When New South Wales and Queensland received catastrophic bushfire warnings in November, I don’t think anyone expected to still be choking on smoke a month later. And new blazes are continuing to burn across the state…

This fire disaster is unlike any Australia has seen before, and for Sydneysider Anouk Berney, she had to see the damage for herself to truly understand the severity of it all. She took a week of unpaid leave from work, jumped in her car and headed north, not knowing what she’d find. It’s safe to say she’s come back with a changed frame of mind.

‘I’d read a bunch of articles and had seen some photos of the fires online so I knew it was bad, but I still couldn’t wrap my head around just how bad. Numbers don’t mean much to me. The media kept telling me how bad it was but I couldn’t grasp what that meant. I wanted to go and see for myself just how real it is. The further north I ventured the more real it became.’

‘Having grown up by the beach in south-eastern Sydney, I’ve always been relatively unaffected and protected from all the environmental disasters that occur within our state. When disasters are kept to remote areas we forget about it. I’m super glad the smoke has affected the city – people are finally taking action because it’s such a crisis in the city.’

‘My curiosity is what inspired me. On my commute home from work, I was mesmerised by the fluro red sun reflecting off buildings in the city, but mostly disturbed by the smell of the fires and the warm heavy breeze. It felt so strange that everyone just kept about their way as usual.

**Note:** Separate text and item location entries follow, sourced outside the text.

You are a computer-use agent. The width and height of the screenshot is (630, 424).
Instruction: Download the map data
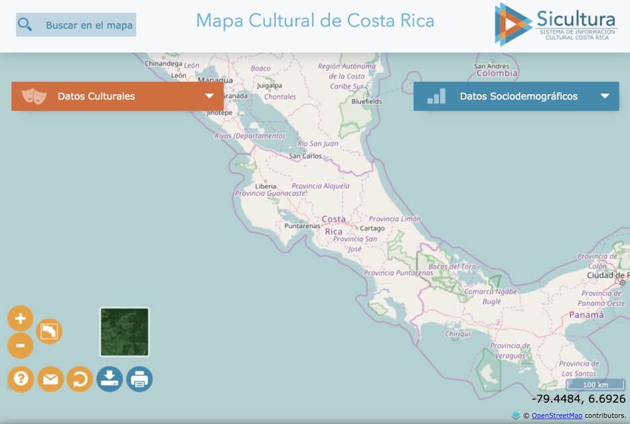click(x=110, y=379)

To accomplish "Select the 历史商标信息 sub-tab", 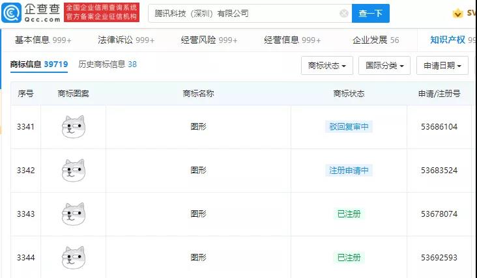I will [108, 64].
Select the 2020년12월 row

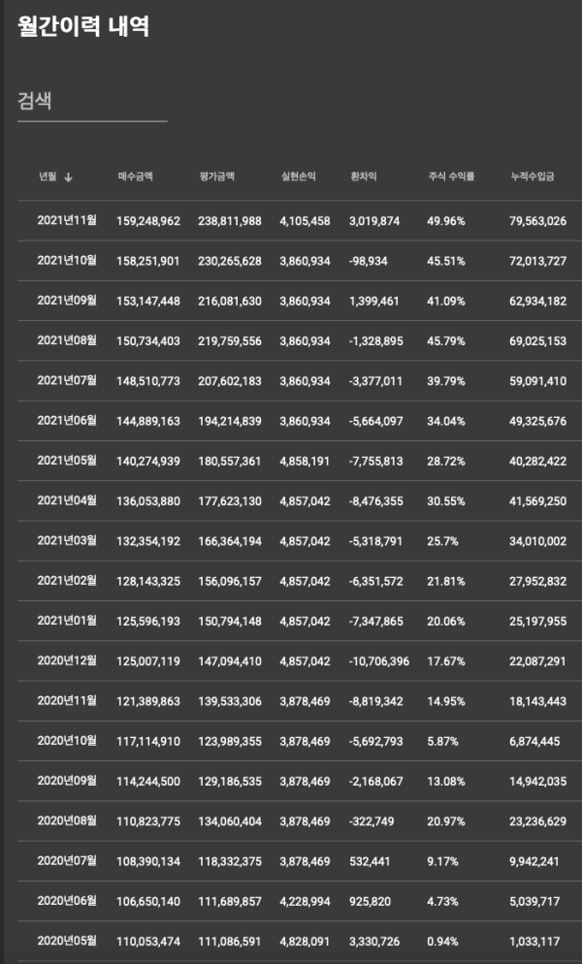[300, 660]
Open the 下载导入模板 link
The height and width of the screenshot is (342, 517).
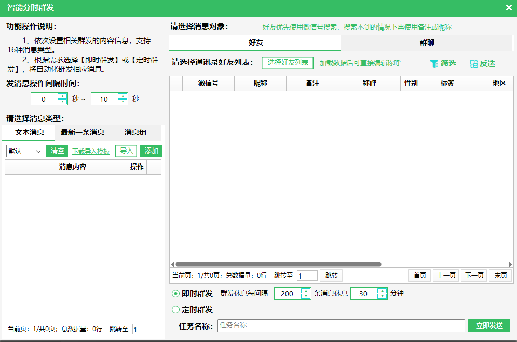[91, 152]
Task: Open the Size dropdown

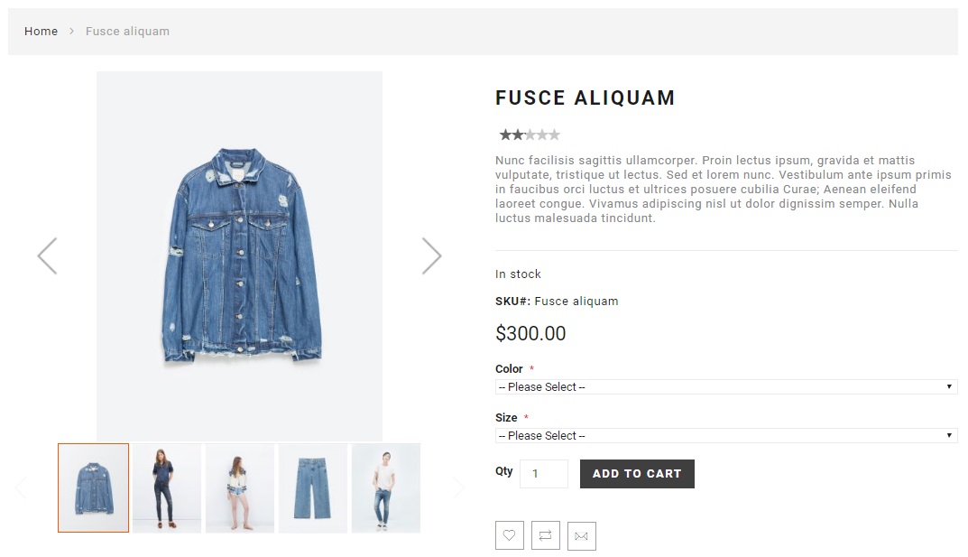Action: tap(725, 436)
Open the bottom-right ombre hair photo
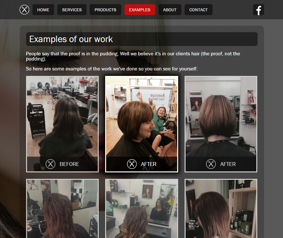Viewport: 283px width, 238px height. (221, 208)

I couldn’t just sit there and read about how bad it was, I needed to see it for myself.’ 

‘I drove myself in my little Mazda 3, which somehow survived all the unsealed roads and bush-bashing (although only just). My friend Jack came up for the first day and night. I kept updating a friend with where I was each night.’

‘I left Sydney with the hopes of finding some place to volunteer along the way. I visited the BlazeAid camp in Ebor, a volunteer-based organisation which helps to rebuild fences that have been destroyed after natural disasters. The situation in Ebor was so bad that volunteers were just on standby for days at the camp, armed with hoses and buckets should the fire blow toward them as predicted.’ 

‘I realised that my being there was actually more of an inconvenience, and that the most you can do to help in an active fire zone is to leave and go someplace safe (unless you’re trained and equipped to help combat the fires). So in the end, I suppose the most helpful thing I could do was show empathy and compassion to those I met who shared their story – kindness goes a long way.’ 

‘Driving through small country towns that had been ravaged by fire, I began engaging a lot more with the community. Hearing victims share so openly about how they watched either their home or their neighbour’s home go up in flames was such a powerful and overwhelming experience. It all began to feel very real. I think the most shocking part was standing on properties where a home once stood, which had now been reduced to piles of ash. It really takes some time to take it all in.’

‘I started taking photos on a property that had nothing left on it. Burnt out cars, corrugated iron rooves that had collapsed. There was a clothesline and you could make out where the foundations of the house were. An old dairy farmer came up to me and told me about his neighbour whose house had burnt down. A lovely old man who is always fixing things for his neighbours and friends around town. His house was up in flames in minutes.’ 

‘He made it off his property in his car, unscathed. But he had no insurance, and for the odd jobs he did, he was paid in cash. He had a jam jar of cash he took with him. The old man is now staying in town with an old friend. This dairy farmer who already has so little is trying to support him financially. This shouldn’t be his responsibility.’ 

‘I watched helicopters go over and over and over. 

To arrive a week after a helicopter pilot has said, ‘this is too big and we’re not gonna win’, it really hits home. It’s us against nature and you realise there’s not much you can do. The question is ‘how can we prevent these fires from destroying more homes and more lives?’ It’s very much working our way around the fire, not trying to fight it. Everyone has accepted we’re not going to win.’

‘They know that they can’t put it out. What they need is an intense amount of rain. There’s not enough water that helicopters can drop from the sky.’

‘I’m a lot more terrified than I was before visiting these fire zones, and I feel much more invested in the cause. While I’m absolutely devastated that these fires are continuing – I’m relieved to see that it’s finally waking people up as it burns closer to our homes in the city. It’s a shame that it’s taken Sydney to start choking for people to start reacting.’

‘I’m always pretty stumped and disheartened by how hard it is to find a place where my time is considered valuable, since money tends to be the top priority (understandably so). That’s what I like about BlazeAid. Anyone is welcome to come and lend a hand, and there isn’t a bunch of criteria like mandatory skills or minimum stays to complicate and deter you from the process. They do more than just build fences – they see the value in positive volunteers being a support network within the community by simply being there.

For those who are looking to donate, there are so many great charities out there doing incredible work that need help! Give what you can!’